SOURCE MATERIAL:
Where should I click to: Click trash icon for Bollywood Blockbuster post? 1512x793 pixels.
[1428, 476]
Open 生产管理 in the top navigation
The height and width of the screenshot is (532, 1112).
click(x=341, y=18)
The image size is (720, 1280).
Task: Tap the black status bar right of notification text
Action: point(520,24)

TASK DESCRIPTION: An exact copy of every record above is required.

REPLY:
Where should I click to: Click trash icon for Bollywood Blockbuster post? 1512x793 pixels.
[1428, 476]
Open 生产管理 in the top navigation
The height and width of the screenshot is (532, 1112).
click(x=341, y=18)
The image size is (720, 1280).
Task: Tap the black status bar right of notification text
Action: point(520,24)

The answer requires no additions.